On the other side, companies doing the scraping today can use TollBit to access content and data on websites for a fee in exchange for licensing and a cleaner more digestible version of the URL page.
TollBit enables websites to realize the true value of their data, which would otherwise be prone to payment-free scraping.
-
## Are you onboarding publishers?
Yes, we are onboarding publishers and partners.
-
## A number of publishers are cutting their own content licensing deals with tech companies - how would this platform impact the platform?
TollBit is an “and” product. We encourage our websites to pursue 1:1 licensing deals when they make sense. TollBit can also help provide critical missing infrastructure for licensing deals, including reporting, rate limits, and authentication.
-
## How do you expect to set pricing/value of content?

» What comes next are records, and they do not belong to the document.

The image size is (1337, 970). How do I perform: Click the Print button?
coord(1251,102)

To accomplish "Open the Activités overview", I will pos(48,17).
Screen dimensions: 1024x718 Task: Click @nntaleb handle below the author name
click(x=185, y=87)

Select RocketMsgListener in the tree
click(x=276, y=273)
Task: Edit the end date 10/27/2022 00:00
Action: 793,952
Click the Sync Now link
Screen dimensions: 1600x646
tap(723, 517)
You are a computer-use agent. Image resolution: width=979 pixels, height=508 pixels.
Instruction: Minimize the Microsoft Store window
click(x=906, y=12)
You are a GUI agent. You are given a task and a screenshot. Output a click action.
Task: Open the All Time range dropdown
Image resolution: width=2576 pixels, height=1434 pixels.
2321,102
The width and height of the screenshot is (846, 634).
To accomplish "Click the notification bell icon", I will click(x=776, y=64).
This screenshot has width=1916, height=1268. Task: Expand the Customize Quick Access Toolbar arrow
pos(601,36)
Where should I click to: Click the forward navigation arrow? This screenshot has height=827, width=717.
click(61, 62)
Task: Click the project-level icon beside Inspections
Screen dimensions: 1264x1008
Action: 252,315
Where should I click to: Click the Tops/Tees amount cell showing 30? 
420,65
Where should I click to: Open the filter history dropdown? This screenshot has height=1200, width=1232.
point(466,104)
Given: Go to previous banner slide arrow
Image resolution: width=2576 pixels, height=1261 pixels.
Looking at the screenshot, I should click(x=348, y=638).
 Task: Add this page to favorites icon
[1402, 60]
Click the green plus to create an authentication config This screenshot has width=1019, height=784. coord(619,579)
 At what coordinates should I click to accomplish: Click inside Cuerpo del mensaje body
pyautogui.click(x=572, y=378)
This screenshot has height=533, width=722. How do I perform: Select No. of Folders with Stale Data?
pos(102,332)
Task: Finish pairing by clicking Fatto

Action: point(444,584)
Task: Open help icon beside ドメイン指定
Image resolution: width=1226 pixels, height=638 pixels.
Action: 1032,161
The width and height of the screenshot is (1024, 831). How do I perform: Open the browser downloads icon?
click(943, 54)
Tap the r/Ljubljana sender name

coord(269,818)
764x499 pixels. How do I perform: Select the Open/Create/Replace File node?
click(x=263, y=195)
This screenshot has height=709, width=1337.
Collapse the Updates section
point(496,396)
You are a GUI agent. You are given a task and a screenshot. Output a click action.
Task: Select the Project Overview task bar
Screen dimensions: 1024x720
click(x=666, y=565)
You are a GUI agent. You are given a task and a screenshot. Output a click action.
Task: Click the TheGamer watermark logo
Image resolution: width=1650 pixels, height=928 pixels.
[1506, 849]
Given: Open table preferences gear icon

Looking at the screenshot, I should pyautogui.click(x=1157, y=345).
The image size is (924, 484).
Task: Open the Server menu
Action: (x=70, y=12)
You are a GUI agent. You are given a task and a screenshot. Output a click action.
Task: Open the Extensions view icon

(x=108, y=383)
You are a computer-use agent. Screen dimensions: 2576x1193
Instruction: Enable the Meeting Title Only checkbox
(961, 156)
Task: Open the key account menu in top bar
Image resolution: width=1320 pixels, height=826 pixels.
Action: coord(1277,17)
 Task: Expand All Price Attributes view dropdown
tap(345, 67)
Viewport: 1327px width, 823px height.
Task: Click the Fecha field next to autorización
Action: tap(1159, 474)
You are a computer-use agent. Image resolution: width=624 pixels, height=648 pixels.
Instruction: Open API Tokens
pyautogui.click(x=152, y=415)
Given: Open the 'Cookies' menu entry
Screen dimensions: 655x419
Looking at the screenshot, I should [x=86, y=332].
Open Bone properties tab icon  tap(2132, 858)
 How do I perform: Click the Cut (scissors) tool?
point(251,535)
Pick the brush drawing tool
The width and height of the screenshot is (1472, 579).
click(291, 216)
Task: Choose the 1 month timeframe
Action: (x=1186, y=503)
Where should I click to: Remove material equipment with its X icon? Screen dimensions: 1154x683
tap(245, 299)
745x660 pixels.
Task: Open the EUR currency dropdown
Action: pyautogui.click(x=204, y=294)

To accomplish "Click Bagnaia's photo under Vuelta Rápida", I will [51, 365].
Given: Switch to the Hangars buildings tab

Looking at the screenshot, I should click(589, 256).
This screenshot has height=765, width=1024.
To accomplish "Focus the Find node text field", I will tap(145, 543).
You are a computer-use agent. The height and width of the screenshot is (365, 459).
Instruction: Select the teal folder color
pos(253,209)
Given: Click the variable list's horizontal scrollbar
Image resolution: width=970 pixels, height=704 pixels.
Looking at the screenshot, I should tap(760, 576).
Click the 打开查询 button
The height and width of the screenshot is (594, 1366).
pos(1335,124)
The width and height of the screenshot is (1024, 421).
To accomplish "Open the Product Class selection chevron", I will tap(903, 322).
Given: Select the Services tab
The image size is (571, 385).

On-demand access rates are something that will depend on the unique needs and business model of our individual clients. Publishers set their own rates on TollBit. However, private licensing deal terms are never public.
-
## Was this developed in concert with any publishers?
The development of the TollBit platform was informed by conversations with dozens of publishers and the product will continue to be improved with their feedback.
-
## Do publishers need to have a paywall in order to use TollBit to generate revenue? If information is already in the public domain then how can AI companies be expected to pay?
Publishers do not have to have an existing paywall in place to generate revenue via TollBit.
-
## Are there restrictions on how content can be used once licensed through TollBit?
Yes, there are specific scopes and restrictions of the on-demand license.
If you use the content/data in a form that is not covered by the license, then the license is not valid and you do not have protection or permission for use.
Made with care in Nashua, Boston, and
New York City
© Novoscribe, Inc. 2024",
"footer": ""
},
"metadata": "",
"rate": {
"priceMicros": 20000,
"currency": "USD",
"licenseType": "ON_DEMAND_LICENSE",
"licensePath": "...",
"error": ""
}
}
As you can see, none of the original content is affected in any way. Just some trimming down of the extra HTML!
Why is this format good for AI?
This formatting maintains crucial context for the LLM like titles, paragraphs, links, etc. At the same time, this format strips away the exessive HTML tags, scripts and other clutter that comes back from scraping typical websites. This format should optimize the value in the content, while being efficient to how many tokens you pass to the LLM.